The preparations for this expedition, in 989, produced much confusion as David of Tao was misinformed about the true intentions of his stepson. Persuaded that the latter intended to remove and kill him, David launched a surprise attack and dispersed the forces led by Bagrat’s natural father, Gurgen, before the Abkhazian king himself could arrive. According to Georgian chronicles,

"Bagrat then went [to David] alone, fell at his feet and swore that he was going against Rati. [David] believed that too and released him in peace".

After the reconciliation with his stepfather, Bagrat was finally able to receive fealty from Rati who abandoned his duchy at swordpoint and retired to his minor patrimony in Argveti, western Georgia. David was murdered by his nobles in 1000, and his possessions, according to the previous agreement, passed to the Byzantine Emperor Basil II. Bagrat and Gurgen, this latter now reigning as King of Kings of the Georgians in parts of the southwestern Kartlian lands (994–1008), met with Basil but, unable to prevent the annexation of David’s realm, were forced to recognize the new borders. On this occasion, Bagrat was bestowed with the Byzantine title of kouropalates, and Gurgen with that of magistros, actually the competing titles since the dignity conferred upon the son was more esteemed than that granted to the father. This was done by the emperor, as the Georgian chronicles relate, to turn Gurgen against Bagrat, but he seriously miscalculated:"as Gurgen was honest and veracious, and [Basil] could not incite the envy in his heart and [Gurgen] did not succumb to his [Basil’s] ploy."

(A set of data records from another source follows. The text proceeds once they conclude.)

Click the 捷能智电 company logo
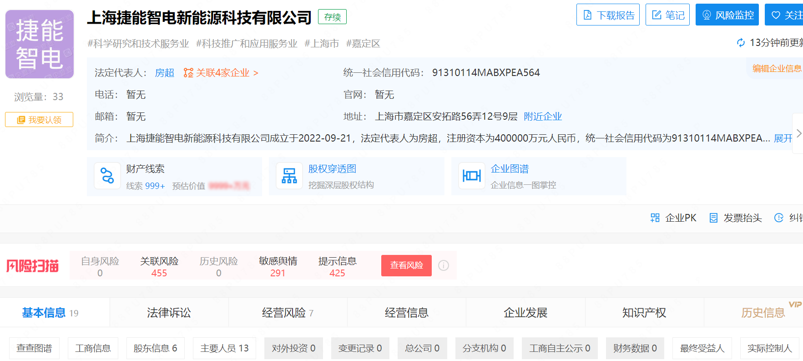This screenshot has height=361, width=803. pyautogui.click(x=40, y=44)
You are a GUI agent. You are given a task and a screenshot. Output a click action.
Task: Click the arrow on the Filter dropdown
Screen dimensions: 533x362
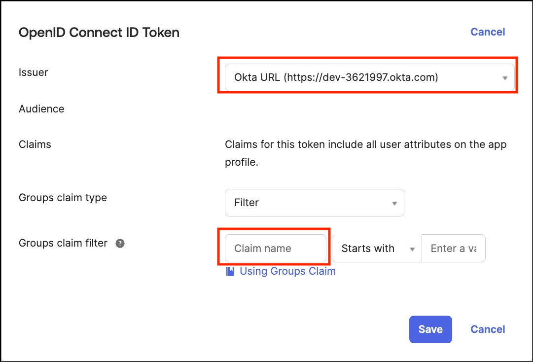click(394, 203)
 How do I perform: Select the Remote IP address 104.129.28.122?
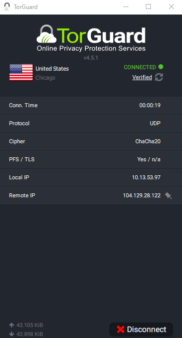[x=141, y=195]
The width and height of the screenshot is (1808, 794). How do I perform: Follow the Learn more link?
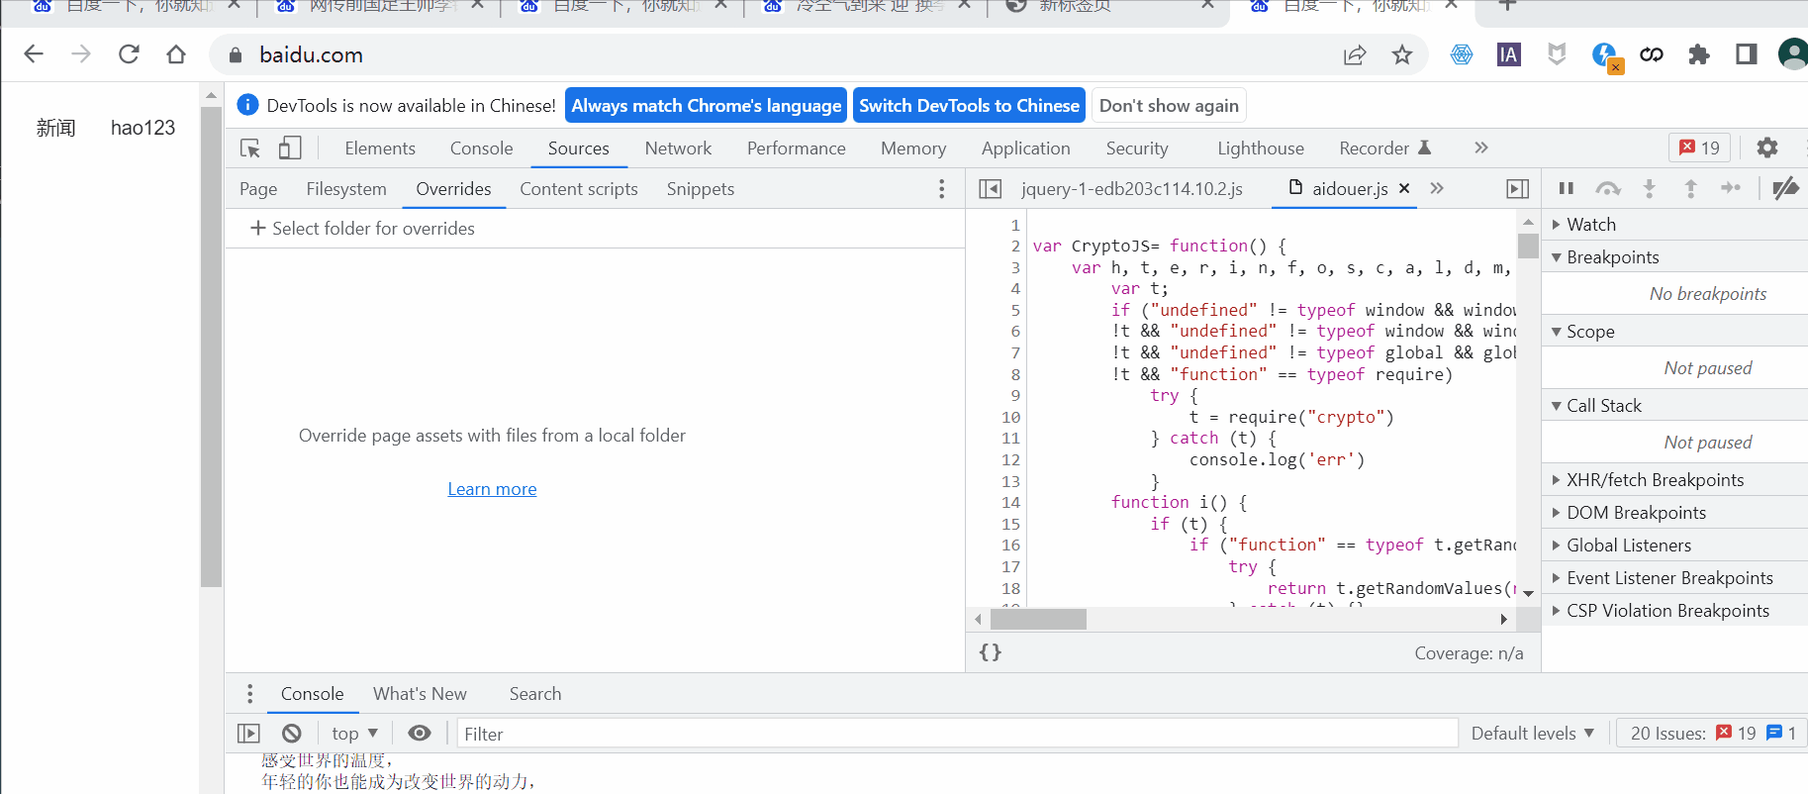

Later the same year, Gurgen attempted to take David Kuropalates’ succession by force, but he had to retreat in the face of the Byzantine commander Nikephoros Ouranos, dux of Antioch.

The unification

In 1008, Gurgen died, and Bagrat succeeded him as King of Kings of the Georgians, becoming thus the first king of a unified realm of Abkhazia and Iberia (in their broadest sense these two included Abkhazia proper/Abasgia, Egrisi/Samegrelo, Imereti, Svaneti, Racha-Lechkhumi, Guria, Ajaria, Kartli proper, Hither Tao, Klarjeti, Shavsheti, Meskheti, and Javakheti) what was to be henceforth known as Sakartvelo – "all-Georgia".

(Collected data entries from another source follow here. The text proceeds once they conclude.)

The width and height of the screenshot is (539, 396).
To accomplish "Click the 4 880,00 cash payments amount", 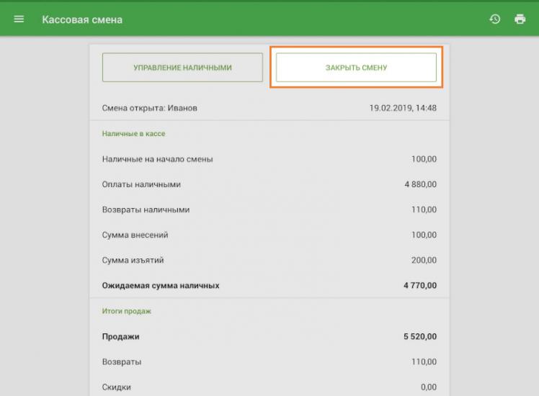I will (420, 184).
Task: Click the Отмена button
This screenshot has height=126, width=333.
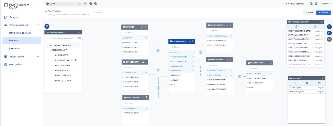Action: [x=309, y=13]
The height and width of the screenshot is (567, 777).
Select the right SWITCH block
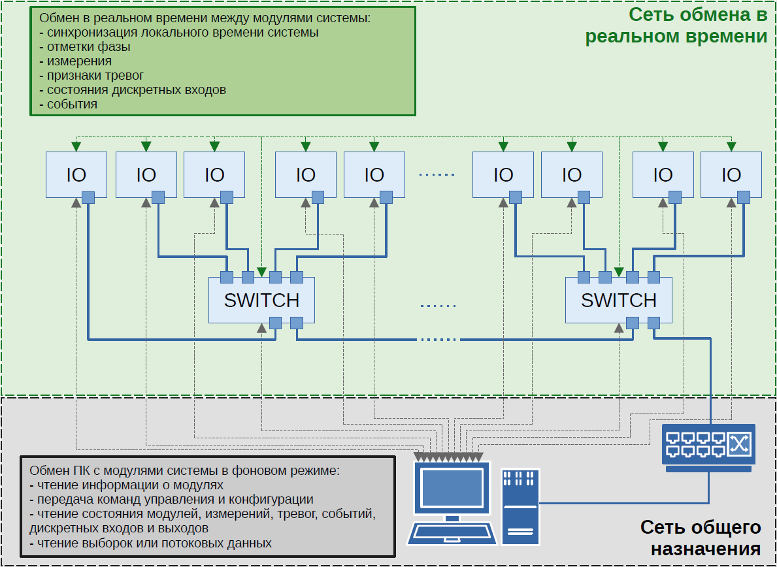click(618, 300)
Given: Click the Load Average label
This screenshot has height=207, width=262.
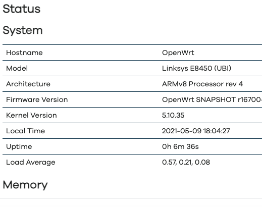Looking at the screenshot, I should [31, 162].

After he had secured his patrimony, Bagrat proceeded to press a claim to the easternmost Georgian Principality of Kakheti and annexed it in or around 1010, after two years of fighting and aggressive diplomacy. This formidable acquisition brought Bagrat’s realm to the neighbourhood of the Shaddadid emirate of Arran in what is now Azerbaijan, whose ruler al-Fadl I b. Muhammad (986–1031) raided Kakheti following its incorporation into Georgia. Bagrat drove back this incursion and, in alliance with the Armenian king Gagik I (989–1020), successfully campaigned against the Shaddadid city of Shamkir, levying a tribute upon it. Yet Bagrat’s foreign policy was generally peaceful and the king successfully manoeuvred to avoid the conflicts with both the Byzantine and Muslim neighbours even though Thither Tao remained in the Byzantine and Tbilisi in the Arab hands.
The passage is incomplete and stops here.